Aumento dos Pedidos de Recuperação Judicial no Agronegócio
Em 2025, observou-se uma escalada significativa nos pedidos de recuperação judicial no agronegócio brasileiro.
Análise dos Bancos
A maioria dos bancos considera que o uso desse instrumento é inadequado e menciona a existência de uma "indústria da recuperação judicial". O banco Santander, por exemplo, argumenta que muitos dos pedidos de recuperação judicial poderiam ser evitados através de um diálogo direto entre produtores rurais e credores. Essa perspectiva é reforçada por outros bancos, que expressam preocupações sobre a situação financeira do setor.
O vice-presidente de controles internos e gestão de risco do Banco do Brasil, Felipe Prince, chegou a ameaçar suspender novos empréstimos para produtores que solicitarem recuperação judicial, o que demonstra a tensão existente entre instituições financeiras e produtores.
Dados Recentes sobre Recuperação Judicial
Conforme os dados mais recentes da Serasa Experian, no segundo trimestre de 2025, os pedidos de recuperação judicial apresentaram um crescimento de 32%.
Contextualização dos Pedidos
Carlos Cogo, sócio diretor da Cogo Inteligência em Agronegócio, afirmou que, embora tenha ocorrido um aumento, é essencial colocar essa informação em contexto. Ele observa que esses pedidos representam apenas 0,004% dos contratos de crédito no setor. Segundo sua análise, são 600 recuperações judiciais em um universo de 5 milhões de fazendas, o que não indica uma crise generalizada.
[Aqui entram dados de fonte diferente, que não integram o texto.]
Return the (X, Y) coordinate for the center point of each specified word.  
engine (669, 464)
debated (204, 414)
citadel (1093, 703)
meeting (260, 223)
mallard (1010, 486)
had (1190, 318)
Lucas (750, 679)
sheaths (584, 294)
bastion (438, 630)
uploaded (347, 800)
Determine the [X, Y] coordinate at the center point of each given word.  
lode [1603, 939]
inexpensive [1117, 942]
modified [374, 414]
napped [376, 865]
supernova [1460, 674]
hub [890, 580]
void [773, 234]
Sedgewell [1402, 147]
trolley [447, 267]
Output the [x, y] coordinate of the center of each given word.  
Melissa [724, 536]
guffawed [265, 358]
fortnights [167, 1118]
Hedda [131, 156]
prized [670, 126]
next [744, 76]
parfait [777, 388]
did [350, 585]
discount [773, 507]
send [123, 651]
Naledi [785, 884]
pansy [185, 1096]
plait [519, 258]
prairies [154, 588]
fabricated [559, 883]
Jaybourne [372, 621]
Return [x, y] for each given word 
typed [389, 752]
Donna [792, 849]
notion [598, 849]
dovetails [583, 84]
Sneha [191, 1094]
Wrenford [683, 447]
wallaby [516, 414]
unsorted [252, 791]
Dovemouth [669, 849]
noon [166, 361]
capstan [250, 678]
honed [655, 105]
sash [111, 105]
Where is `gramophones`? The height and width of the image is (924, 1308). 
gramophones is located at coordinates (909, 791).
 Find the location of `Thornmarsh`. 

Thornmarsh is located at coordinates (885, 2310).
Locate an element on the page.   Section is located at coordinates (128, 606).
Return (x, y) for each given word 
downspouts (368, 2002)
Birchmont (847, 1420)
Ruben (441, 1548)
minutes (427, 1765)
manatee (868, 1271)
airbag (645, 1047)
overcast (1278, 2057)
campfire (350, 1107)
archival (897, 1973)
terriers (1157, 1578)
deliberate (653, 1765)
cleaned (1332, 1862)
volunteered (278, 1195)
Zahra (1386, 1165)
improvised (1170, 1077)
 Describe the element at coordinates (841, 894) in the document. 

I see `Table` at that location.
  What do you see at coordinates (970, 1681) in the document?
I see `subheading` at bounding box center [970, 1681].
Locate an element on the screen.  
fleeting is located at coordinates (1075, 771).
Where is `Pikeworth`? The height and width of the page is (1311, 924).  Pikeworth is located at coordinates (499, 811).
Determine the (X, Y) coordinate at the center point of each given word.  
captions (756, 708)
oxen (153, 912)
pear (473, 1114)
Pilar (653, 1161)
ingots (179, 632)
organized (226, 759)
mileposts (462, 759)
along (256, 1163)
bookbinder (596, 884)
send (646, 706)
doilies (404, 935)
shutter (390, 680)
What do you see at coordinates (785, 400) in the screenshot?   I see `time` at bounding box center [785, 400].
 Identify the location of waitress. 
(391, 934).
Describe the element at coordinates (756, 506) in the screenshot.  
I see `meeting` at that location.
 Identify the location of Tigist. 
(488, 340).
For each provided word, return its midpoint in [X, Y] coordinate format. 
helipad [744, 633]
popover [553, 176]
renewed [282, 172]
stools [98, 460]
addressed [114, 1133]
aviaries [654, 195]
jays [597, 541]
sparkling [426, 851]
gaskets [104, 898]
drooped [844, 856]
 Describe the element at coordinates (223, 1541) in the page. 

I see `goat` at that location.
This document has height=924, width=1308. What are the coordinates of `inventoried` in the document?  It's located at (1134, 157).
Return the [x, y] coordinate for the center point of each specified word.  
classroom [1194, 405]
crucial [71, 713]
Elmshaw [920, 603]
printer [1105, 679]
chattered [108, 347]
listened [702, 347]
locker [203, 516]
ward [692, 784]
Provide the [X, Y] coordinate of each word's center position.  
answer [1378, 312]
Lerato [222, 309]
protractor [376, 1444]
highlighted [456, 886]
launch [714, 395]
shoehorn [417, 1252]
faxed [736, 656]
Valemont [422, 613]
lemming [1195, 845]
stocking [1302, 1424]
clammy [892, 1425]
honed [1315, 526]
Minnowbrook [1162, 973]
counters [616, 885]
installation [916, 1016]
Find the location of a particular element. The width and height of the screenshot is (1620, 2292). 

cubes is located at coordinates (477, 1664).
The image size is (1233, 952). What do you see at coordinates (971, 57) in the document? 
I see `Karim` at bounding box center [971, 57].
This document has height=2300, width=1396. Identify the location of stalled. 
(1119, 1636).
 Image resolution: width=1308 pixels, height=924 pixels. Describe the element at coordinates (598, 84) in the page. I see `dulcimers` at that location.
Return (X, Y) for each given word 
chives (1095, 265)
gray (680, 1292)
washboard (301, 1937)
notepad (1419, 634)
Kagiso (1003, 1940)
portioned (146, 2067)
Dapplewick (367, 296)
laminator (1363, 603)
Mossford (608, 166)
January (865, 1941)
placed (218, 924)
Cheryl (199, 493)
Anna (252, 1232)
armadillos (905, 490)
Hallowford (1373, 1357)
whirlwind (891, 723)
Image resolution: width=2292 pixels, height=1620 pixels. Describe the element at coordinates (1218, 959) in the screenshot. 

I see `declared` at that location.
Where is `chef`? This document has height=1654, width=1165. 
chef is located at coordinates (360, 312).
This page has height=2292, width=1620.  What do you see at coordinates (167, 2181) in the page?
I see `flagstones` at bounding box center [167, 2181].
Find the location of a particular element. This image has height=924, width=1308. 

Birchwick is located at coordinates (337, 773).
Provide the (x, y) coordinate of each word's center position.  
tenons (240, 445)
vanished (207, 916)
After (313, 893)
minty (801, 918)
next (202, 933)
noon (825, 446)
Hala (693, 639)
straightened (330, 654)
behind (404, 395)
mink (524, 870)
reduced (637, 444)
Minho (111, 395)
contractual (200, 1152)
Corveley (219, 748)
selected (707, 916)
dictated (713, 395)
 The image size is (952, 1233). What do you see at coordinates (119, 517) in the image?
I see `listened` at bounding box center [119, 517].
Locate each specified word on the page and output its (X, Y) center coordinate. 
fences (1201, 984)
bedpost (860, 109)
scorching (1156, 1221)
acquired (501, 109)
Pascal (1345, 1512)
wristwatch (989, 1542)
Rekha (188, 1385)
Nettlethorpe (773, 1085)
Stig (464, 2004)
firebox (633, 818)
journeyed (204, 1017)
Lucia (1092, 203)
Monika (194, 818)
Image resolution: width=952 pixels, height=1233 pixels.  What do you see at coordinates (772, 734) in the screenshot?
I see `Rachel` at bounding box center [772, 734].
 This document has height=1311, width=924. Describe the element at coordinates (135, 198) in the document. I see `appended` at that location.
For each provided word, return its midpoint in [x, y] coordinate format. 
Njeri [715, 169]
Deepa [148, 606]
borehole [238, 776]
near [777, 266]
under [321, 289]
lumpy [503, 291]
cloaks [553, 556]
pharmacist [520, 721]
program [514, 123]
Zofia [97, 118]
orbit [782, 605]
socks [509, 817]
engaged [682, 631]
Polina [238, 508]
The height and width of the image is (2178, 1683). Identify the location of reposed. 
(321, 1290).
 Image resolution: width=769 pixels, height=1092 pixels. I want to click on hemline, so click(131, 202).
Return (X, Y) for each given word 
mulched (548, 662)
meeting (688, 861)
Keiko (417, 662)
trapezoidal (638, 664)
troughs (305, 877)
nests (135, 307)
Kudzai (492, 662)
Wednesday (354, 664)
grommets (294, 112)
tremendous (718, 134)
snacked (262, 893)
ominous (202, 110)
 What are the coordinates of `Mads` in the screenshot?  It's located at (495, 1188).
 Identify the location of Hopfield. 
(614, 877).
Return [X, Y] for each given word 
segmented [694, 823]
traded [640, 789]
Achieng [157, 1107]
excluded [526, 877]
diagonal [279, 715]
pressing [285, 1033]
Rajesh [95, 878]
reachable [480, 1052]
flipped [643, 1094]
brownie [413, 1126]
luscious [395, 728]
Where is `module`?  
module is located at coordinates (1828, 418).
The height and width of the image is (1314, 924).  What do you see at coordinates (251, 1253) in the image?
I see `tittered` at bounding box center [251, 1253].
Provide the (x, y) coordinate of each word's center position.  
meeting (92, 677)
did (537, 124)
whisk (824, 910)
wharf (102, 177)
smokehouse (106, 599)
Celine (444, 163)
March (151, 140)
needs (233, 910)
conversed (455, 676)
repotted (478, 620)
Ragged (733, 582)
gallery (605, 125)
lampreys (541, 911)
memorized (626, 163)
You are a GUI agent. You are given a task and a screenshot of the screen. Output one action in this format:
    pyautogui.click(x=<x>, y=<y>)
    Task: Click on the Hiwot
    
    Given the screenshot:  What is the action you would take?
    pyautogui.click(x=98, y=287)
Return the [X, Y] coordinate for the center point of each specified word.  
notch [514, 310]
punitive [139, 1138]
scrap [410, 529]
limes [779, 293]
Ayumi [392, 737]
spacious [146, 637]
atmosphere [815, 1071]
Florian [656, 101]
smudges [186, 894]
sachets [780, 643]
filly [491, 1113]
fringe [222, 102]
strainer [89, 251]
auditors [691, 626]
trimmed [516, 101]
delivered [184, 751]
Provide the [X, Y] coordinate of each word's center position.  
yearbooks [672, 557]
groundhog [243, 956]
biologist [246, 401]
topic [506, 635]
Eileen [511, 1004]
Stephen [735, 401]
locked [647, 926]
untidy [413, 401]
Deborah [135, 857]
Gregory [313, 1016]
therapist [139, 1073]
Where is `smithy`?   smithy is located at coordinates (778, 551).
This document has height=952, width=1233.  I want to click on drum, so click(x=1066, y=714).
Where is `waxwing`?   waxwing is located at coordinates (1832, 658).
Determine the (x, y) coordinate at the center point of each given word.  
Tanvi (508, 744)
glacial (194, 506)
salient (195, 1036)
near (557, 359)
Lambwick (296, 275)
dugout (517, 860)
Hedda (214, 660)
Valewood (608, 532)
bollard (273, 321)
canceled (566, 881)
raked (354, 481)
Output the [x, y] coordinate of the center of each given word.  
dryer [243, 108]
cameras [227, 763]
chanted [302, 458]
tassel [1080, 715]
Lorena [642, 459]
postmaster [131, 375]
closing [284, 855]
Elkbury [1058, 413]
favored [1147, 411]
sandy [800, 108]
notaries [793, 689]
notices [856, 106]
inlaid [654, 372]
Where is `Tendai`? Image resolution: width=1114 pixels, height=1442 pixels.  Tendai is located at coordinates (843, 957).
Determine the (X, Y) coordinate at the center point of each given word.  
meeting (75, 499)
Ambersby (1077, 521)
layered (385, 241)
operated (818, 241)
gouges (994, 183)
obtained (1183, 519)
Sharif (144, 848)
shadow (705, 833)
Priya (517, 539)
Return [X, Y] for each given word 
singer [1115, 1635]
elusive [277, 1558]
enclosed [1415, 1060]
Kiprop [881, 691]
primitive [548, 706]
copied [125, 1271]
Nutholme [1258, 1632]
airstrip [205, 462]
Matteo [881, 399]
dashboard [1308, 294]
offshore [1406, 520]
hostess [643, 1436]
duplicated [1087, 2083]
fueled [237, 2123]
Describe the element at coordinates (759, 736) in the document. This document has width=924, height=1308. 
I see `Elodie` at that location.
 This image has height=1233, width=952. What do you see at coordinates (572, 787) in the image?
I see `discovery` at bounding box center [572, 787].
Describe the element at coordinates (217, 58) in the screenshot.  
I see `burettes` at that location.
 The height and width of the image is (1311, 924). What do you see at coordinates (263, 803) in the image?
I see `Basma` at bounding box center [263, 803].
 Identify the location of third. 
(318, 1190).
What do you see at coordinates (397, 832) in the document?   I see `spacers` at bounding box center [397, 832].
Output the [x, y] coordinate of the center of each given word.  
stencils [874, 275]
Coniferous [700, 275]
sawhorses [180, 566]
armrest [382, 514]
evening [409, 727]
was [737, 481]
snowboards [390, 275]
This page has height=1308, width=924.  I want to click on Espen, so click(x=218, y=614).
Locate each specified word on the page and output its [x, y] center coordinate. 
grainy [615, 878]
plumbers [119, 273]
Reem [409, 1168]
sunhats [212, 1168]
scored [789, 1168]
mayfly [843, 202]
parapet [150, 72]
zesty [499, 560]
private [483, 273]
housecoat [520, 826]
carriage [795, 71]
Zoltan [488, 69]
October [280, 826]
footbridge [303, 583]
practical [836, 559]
Cogo destaca que a inadimplência no agronegócio tem aumentado, mas de forma concentrada em determinados grupos da população rural, especialmente entre arrendatários. Ele observa que, ao contrário da percepção comum, a inadimplência não aumentou de maneira uniforme entre todos os produtores.
Perfil dos Pedidos de Recuperação
Cogo apresenta um perfil claro dos pedidos de recuperação judicial, que se concentram em:
- Estados como Mato Grosso, Mato Grosso do Sul e Goiás;
- Grandes propriedades;
- Grupos familiares com vários arrendamentos;
- Contratos firmados durante períodos de alta nas commodities.
Ele explica que muitos desses negócios podem já ter nascido comprometidos e que os produtores enfrentam margens de lucro mais reduzidas, resultado de contratos de arrendamento que não refletem a realidade atual.
Perspectivas Futuras
O analista de commodities avalia que, entre 2026 e 2027, as margens para soja e milho devem apresentar alguma recuperação, embora modesta. Ele destaca que as margens continuarão apertadas nos próximos anos, e o equilíbrio do mercado não se restabelecerá rapidamente, exceto em relação ao milho, que pode ter uma dinâmica diferente.
Para o próximo ano, as recomendações incluem aumentar a produtividade, aperfeiçoar o manejo e controlar custos. A proteção contra oscilações de preços, através de hedge, deveria ter sido estabelecida ao longo do ano anterior. A previsão é que em 2026, estratégias devem ser focadas em mitigar prejuízos e aumentar a eficiência, especialmente diante da possível retomada das compras de commodities dos EUA pela China.